On international narcotics enforcement, the IELR reviewed the State Department’s annual International Narcotics Control Strategy Report. We discussed the U.S. government’s imposition of sanctions to curb the flow of fentanyl from China. Also covered was the imposition of sanctions on a notorious drug kingpin’s organization and members, including two former Major League Baseball players. Prof. Luz E Nagle covered trans-border labor trafficking and forced servitude in marijuana growing operations.
On transnational organized crime developments the U.S. announced continued funding of N. Triangle law enforcement efforts. We reported on the meeting of prosecutors from the U.S., Colombia and Mexico for a transnational criminal organizations’ working group. We covered Mexico’s extradition of an alleged barrio Azteca shooter to the U.S.
The IELR discussed the progress in global competition enforcement cooperation, especially the initiative for a Multilateral Framework on Procedures, which the International Competition Network Steering Group adopted. This development shows how anti-trust authorities are developing harmonized norms and a cooperative framework.
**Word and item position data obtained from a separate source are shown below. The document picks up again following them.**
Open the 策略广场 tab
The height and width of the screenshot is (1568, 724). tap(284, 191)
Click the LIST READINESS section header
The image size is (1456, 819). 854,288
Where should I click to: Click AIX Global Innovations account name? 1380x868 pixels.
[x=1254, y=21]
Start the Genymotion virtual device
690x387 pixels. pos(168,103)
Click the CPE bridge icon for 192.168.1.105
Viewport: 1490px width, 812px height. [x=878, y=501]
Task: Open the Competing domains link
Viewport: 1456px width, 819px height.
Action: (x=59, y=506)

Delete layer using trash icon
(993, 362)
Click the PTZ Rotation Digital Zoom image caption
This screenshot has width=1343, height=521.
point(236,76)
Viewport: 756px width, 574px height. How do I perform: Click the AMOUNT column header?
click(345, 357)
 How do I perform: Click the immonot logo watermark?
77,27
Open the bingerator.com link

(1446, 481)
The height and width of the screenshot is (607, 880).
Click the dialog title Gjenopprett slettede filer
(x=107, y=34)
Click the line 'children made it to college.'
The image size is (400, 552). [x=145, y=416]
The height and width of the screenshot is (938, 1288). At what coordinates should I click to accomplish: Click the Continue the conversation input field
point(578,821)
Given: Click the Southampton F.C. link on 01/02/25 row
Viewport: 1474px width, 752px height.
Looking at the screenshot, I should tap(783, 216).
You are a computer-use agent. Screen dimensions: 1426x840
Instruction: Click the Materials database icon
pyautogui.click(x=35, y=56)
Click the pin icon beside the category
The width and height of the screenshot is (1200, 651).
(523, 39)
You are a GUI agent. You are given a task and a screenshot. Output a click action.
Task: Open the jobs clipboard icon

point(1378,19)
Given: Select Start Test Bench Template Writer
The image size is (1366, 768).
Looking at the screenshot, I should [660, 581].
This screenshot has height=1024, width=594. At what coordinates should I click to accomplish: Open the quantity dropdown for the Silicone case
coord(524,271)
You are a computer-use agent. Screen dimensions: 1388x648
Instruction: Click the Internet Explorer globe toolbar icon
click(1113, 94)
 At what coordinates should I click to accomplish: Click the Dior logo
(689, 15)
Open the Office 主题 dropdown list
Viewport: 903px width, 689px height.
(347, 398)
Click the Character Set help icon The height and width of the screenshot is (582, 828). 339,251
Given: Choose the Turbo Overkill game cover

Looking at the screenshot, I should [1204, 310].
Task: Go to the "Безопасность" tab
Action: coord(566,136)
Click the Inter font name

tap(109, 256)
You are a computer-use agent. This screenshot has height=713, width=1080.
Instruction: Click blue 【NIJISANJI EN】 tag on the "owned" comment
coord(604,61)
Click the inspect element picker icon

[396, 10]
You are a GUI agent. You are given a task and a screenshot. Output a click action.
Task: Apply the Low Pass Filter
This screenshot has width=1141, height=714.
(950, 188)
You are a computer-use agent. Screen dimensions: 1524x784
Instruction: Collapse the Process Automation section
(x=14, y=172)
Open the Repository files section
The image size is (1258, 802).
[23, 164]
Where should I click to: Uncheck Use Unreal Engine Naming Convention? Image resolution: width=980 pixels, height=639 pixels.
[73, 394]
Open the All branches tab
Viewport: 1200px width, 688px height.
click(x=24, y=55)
Prof. Plachta covered enforcement developments in the context of economic integration. He covered the European Parliament’s approval of a new directive as well as the Council of Europe’s adoption of a resolution and recommendation on the protection of whistleblowers. Prof. Plachta discussed progress of the EU Justice and Home Affairs Council on law enforcement issues. Prof. Plachta covered the EU Court of Justice ruling on prison conditions as a prerequisite of the European Arrest Warrant. Prof. Plachta discussed 10 years of police and judicial cooperation within the EU under the Lisbon treaty.
With respect to arms trafficking, we covered the U.S. and Argentine governments’ seizure of arms targeting mainly Brazil. Prof. Plachta reported on the UK Appeal Court’s judgment ruling that ministers had acted unlawfully in allowing the sale of arms to Saudi Arabia when they might be used in violation of international humanitarian law in Yemen.
Cybercrime continued to increase. We covered international law enforcement against business email compromise scheme, resulting in 281 arrests. We covered Israel’s extradition of a Russian hacker to the U.S., ignoring Russian exchange requests. We covered a U.S. indictment of 10 persons in Nigerian romance scams. Lex Haris covered charges filed against two Russians accused of one of the largest cybercrime sprees in history.
On bilateral enforcement cooperation the IELR covered the halting by the U.S. of U.S.-Cuba enforcement dialogue and cooperation.
In regard to espionage, Miranda Bannister discussed the latest in China’s growing spy campaign against the U.S.
Miranda Bannister discussed human trafficking within her reporting on the victims in Essex Lorry incident and the latest in Europe’s human trafficking tragedies.
The IELR blog and social media presence continued to be active with close to 5,000 visits throughout the year and hundreds of new Twitter followers. A special highlight occurred in November, when the Cuban ambassador to the U.S. shared an IELR article on his social media platforms.
The IELR had two great assistant editors, Alex Psilakis and Alexandra Haris. The IELR continues to be distributed by LexisNexis, WestLaw, EBSCO, and William Hein & Co. each month. Premium subscribers can use the IELR search engine to identify and read all the back issues on our website.
The IELR was fortunate to have stellar contributions from its interns Evan Schleicher and more recently Miranda Bannister, who continually take on complicated topics and digest them to subscribers.
We hope you enjoy reading the IELR as much as we enjoy publishing it!